• _YOUR ASSIGNMENT_
Needed from the data below: all lines that contain the word "agent".

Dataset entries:
----
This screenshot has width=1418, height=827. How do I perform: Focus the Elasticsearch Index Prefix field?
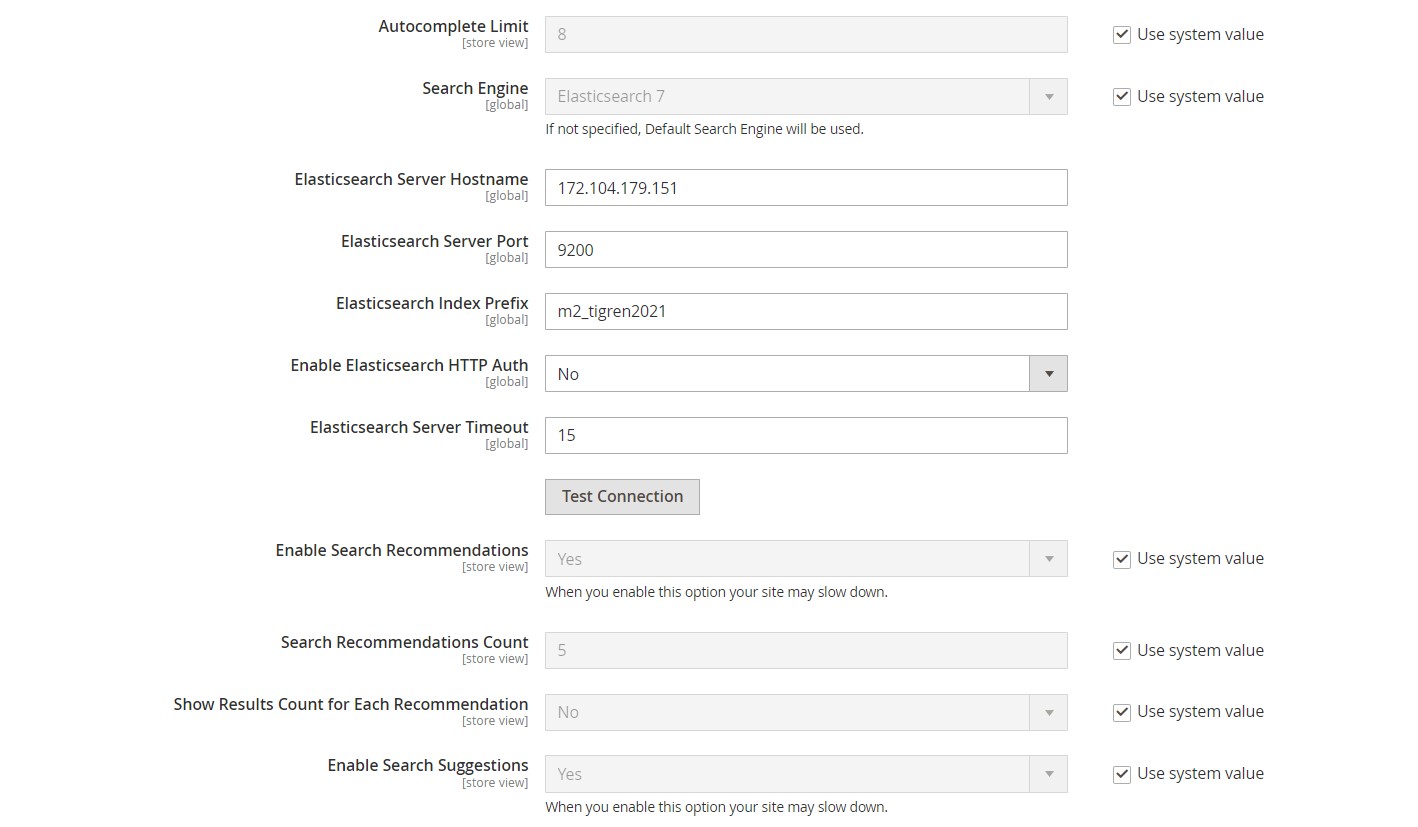[x=805, y=312]
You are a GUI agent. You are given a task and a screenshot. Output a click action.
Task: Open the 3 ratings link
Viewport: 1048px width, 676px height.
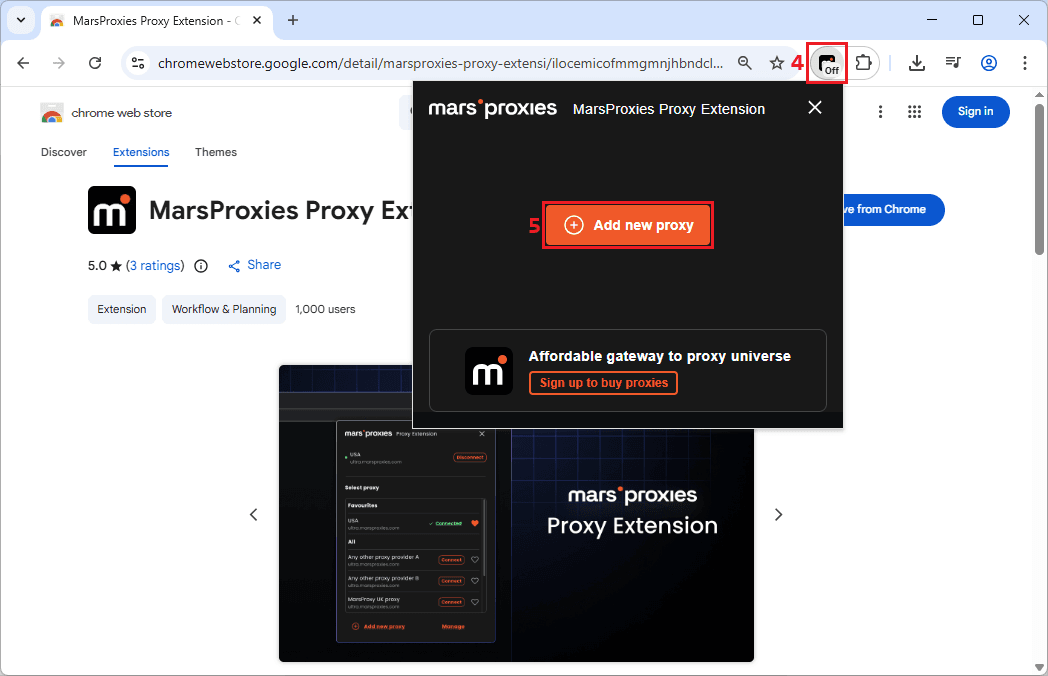point(155,266)
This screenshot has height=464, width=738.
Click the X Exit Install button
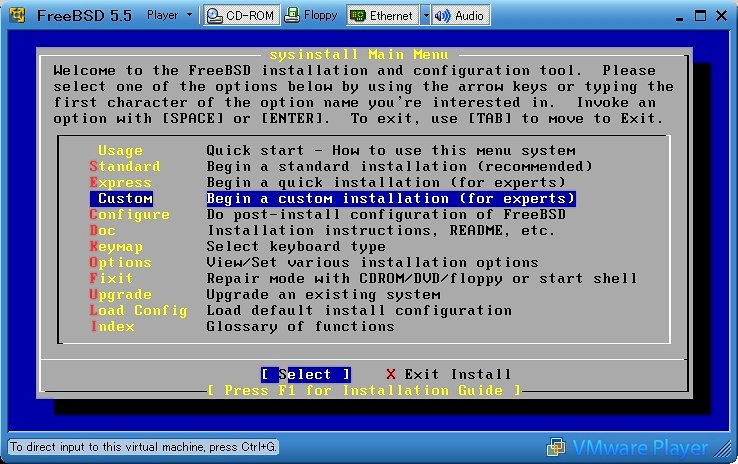[448, 374]
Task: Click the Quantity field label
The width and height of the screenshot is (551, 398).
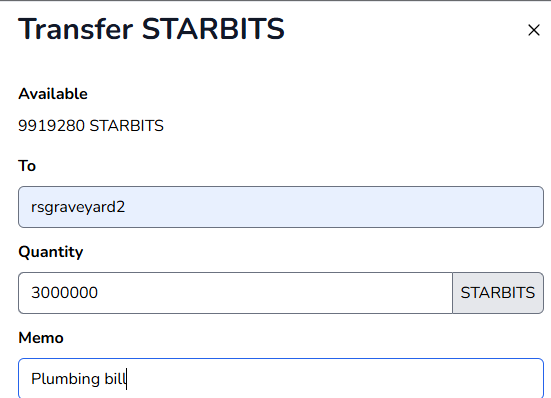Action: 51,252
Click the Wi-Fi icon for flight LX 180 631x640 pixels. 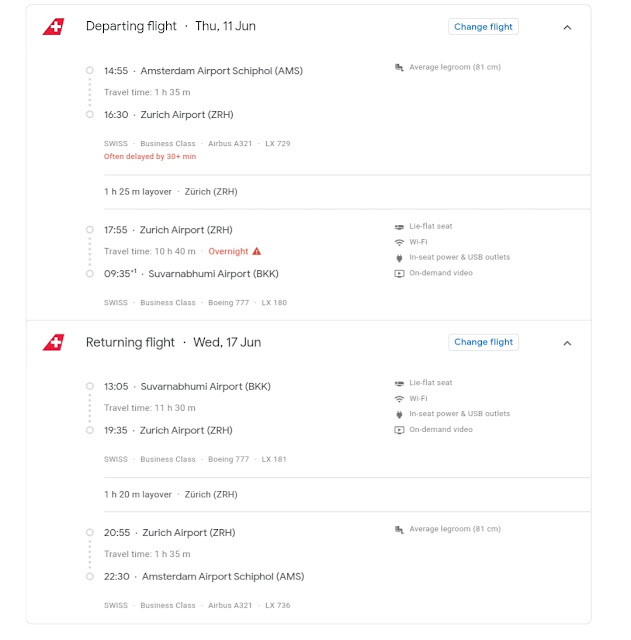click(400, 242)
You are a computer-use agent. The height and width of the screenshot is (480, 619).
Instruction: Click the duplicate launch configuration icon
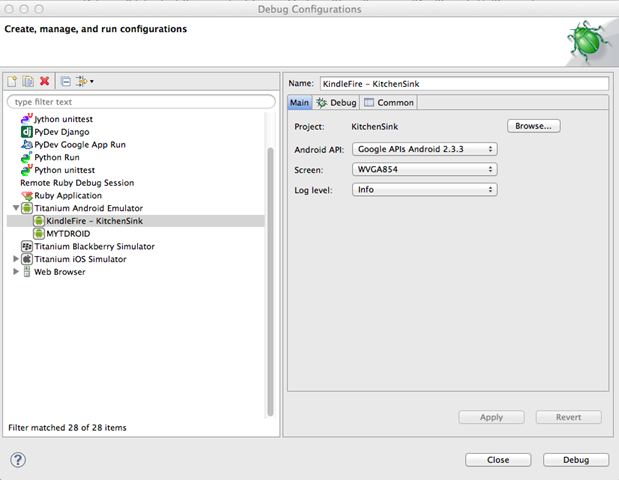[29, 81]
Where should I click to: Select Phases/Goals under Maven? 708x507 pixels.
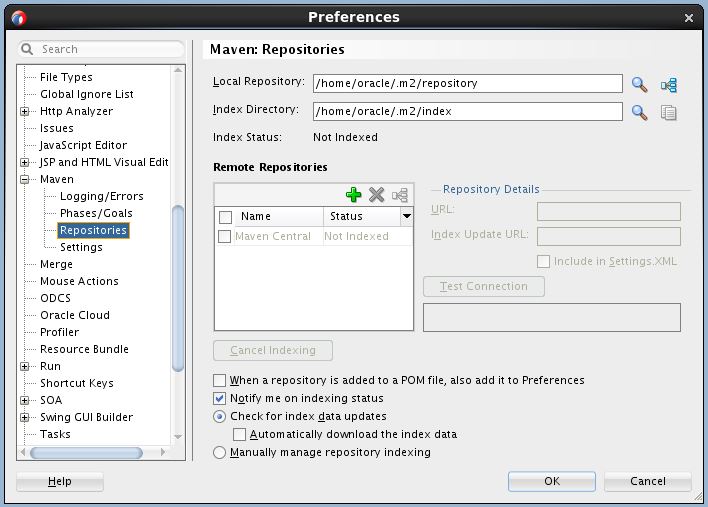[95, 213]
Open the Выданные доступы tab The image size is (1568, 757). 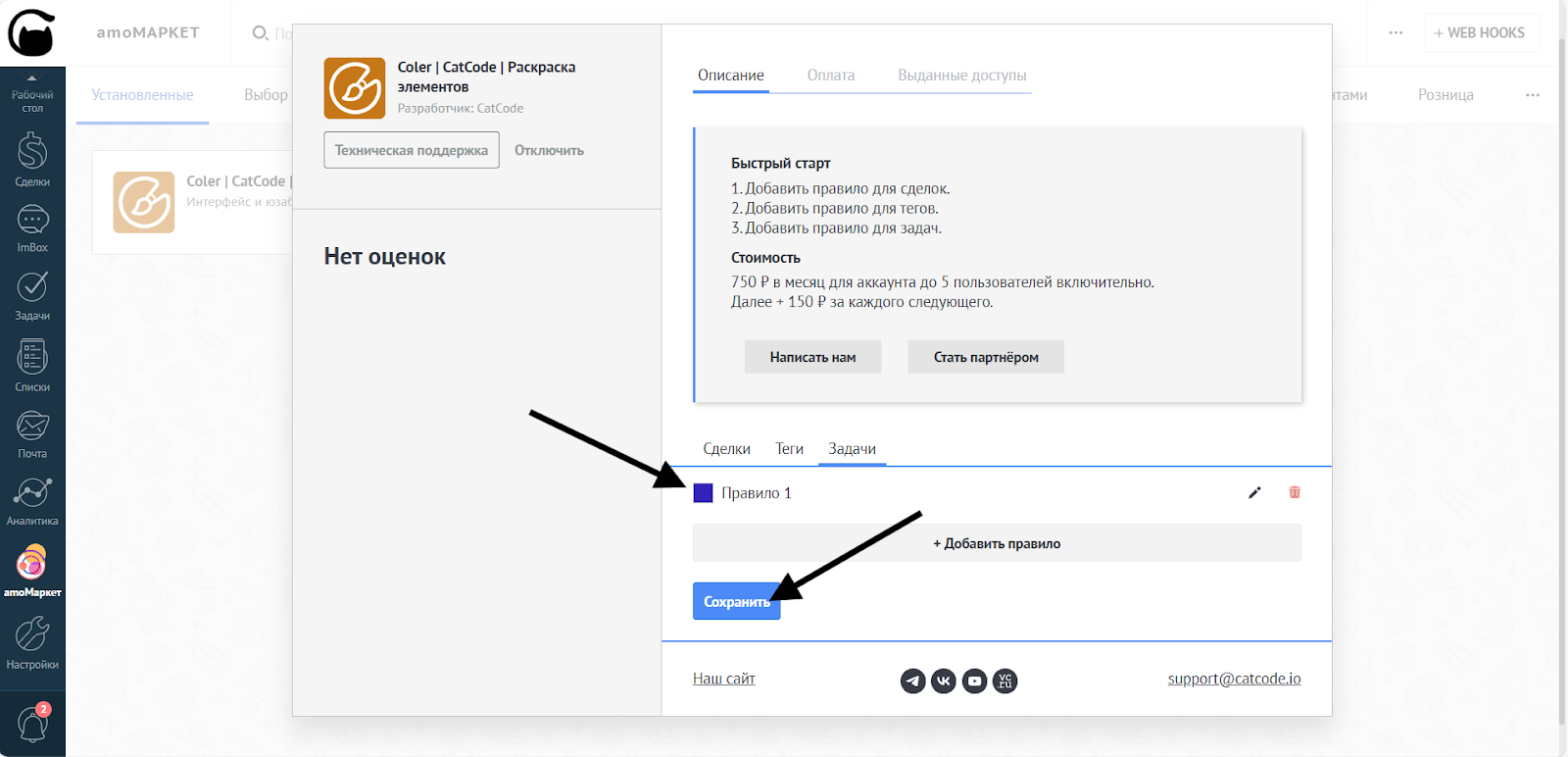point(961,76)
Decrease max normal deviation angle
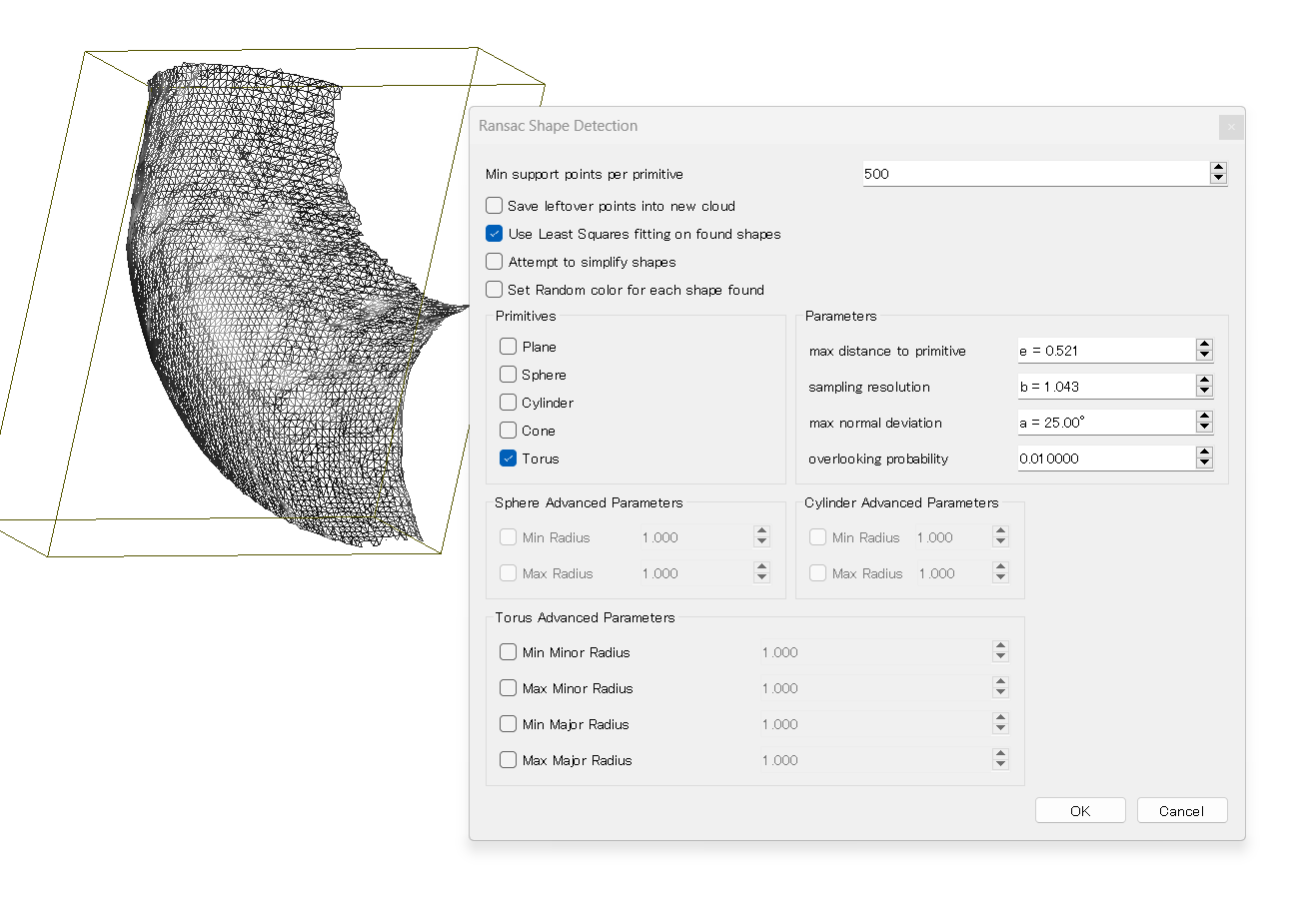Image resolution: width=1290 pixels, height=924 pixels. click(1204, 428)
----
• _ANSWER AREA_
You are a GUI agent. You are given a task and a screenshot. Output a click action.
You are a computer-use agent. The height and width of the screenshot is (480, 619).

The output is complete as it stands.